Set exercise:
Copy out every item below word for word, but leave out the pictures.

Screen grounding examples
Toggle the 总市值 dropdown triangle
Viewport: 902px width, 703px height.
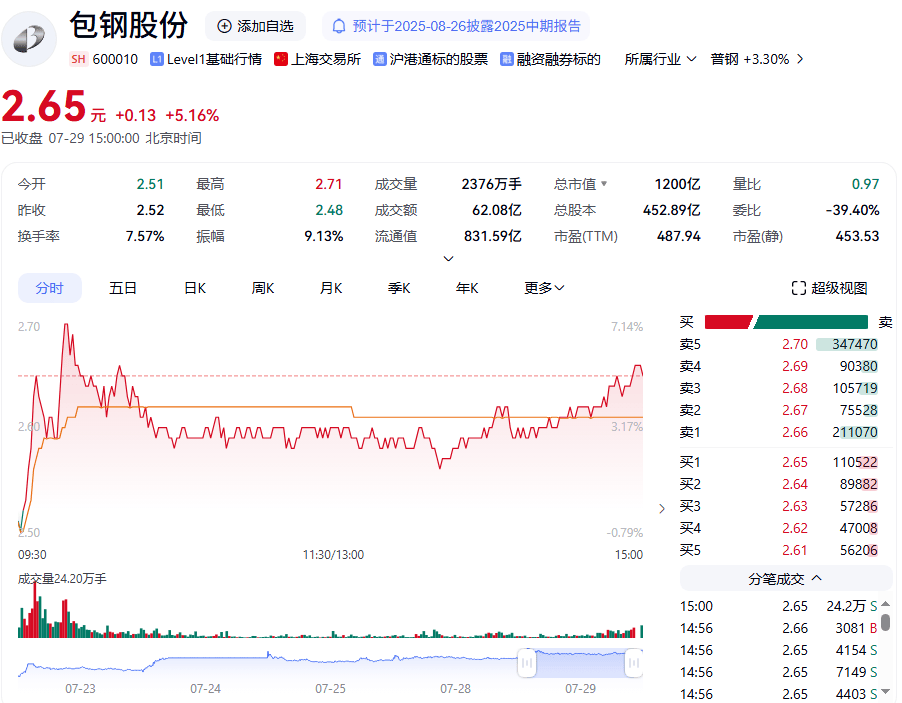(x=604, y=184)

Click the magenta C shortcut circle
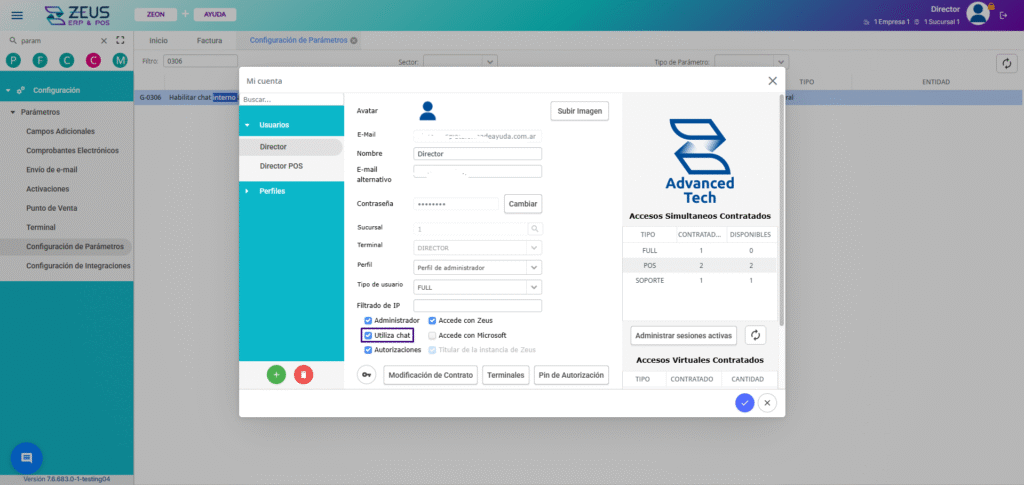(93, 61)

Solved exercise:
Toggle the 总市值 dropdown triangle
Viewport: 902px width, 703px height.
(x=604, y=184)

Click the magenta C shortcut circle
(93, 61)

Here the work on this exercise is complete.